3. Provide stack.lookup { offset : index } (%input) -> !stack.lvalue<type> operation which would return memory to the current stack frame.
   • This operation can lookup contents stored on stack, starting from the top. Offset would be static value since it would be converted from name of the variable in frontend-language, which are determined statically.
   • It’s quite natural for language compilers to lookup local variables by tracking offset on the stack, when we think about how they track local variables.
   • Maybe we can make stack.push to return nothing, and only allow compilers to access stack contents with this operation.

Examples (&interaction with other dialects)

Following code written in Rust can be compiled as follows

fn gcd(a: i32, b: i32) -> i32 {
    if b != 0 {
        let divided = a % b
        gcd(b, divided)
    } else {
        a
    }
}

Here is the interpretation of same program with MLIR using stack dialect.
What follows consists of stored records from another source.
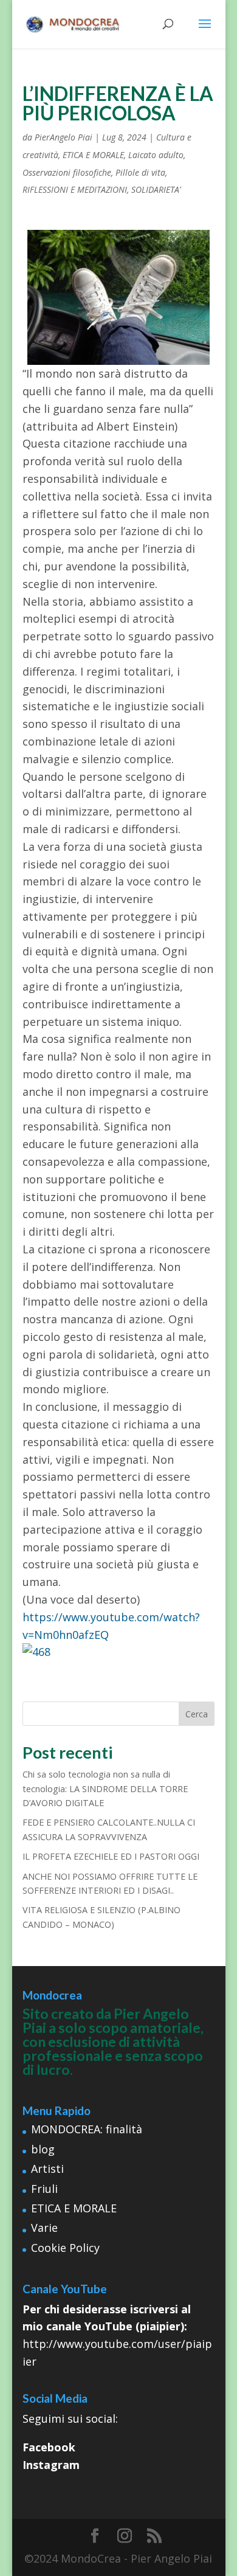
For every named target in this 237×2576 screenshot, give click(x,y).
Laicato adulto (156, 155)
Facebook (48, 2447)
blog (43, 2149)
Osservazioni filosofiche (66, 172)
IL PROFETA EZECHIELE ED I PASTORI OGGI (110, 1856)
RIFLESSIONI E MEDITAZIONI (74, 189)
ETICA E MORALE (93, 155)
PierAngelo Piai (63, 137)
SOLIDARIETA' (156, 189)
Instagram (51, 2464)
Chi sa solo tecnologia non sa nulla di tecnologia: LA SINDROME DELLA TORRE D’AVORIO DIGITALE (105, 1788)
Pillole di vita (140, 172)
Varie (44, 2227)
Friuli (44, 2188)
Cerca (196, 1714)
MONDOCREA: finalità (86, 2129)
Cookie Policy (65, 2247)
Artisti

func.func @gcd(%a : i32, %b : i32) -> (i32) {
  // push a and b on stack since they are l-values
  stack.push %a
  stack.push %b
  // Perform not equal operation for generating condition.
  // We need not push this on the stack since it's r-value
  %cond = "arith.cmpi"(%lhs, %rhs) {predicate = 1 : i64} : (i32, i32) -> i1

  %x = scf.if %cond -> (i32) {
    // Lookup value in the top of the stack, which is 'b'
    %b_lv = stack.lookup { offset = 0 }  
    // Lookup value in top - 1 of the stack, which is 'a'
    %a_lv = stack.lookup { offset = 1 }  
    %divided = arith.remsi %a_lv, %b_lv : i32

    // Push divided since it's l-value (let divided = ...)
    stack.push %divided
    // 'divided' is now in top of the stack. lookup the value.
    %divided_lv = stack.lookup { offset = 0 } : i32

    // Call the function
    %res = func.call @gcd(%b_lv, %divided_lv) -> i32
    scf.yield %res
  } else {
    // Lookup 'a' on the stack
    %a_lv = stack.lookup { offset = 1 }  
    scf.yield %a_lv
  }

// When scope ends, stack allocated values are automatically popped, by moving stack pointer in assembly.
return %x
}

This can be modeled quite naturally towards LLVM IR using llvm.alloca operation and llvm.load, llvm.store instructions, providing capability for lowering towards LLVM IR as rengolin suggested. While providing stack management capability that frabert tried to implement.

Example I gave may seem quite inefficient due to frequent memory loads and stores, but they could moved away with optimization passes, such as mem2reg later on.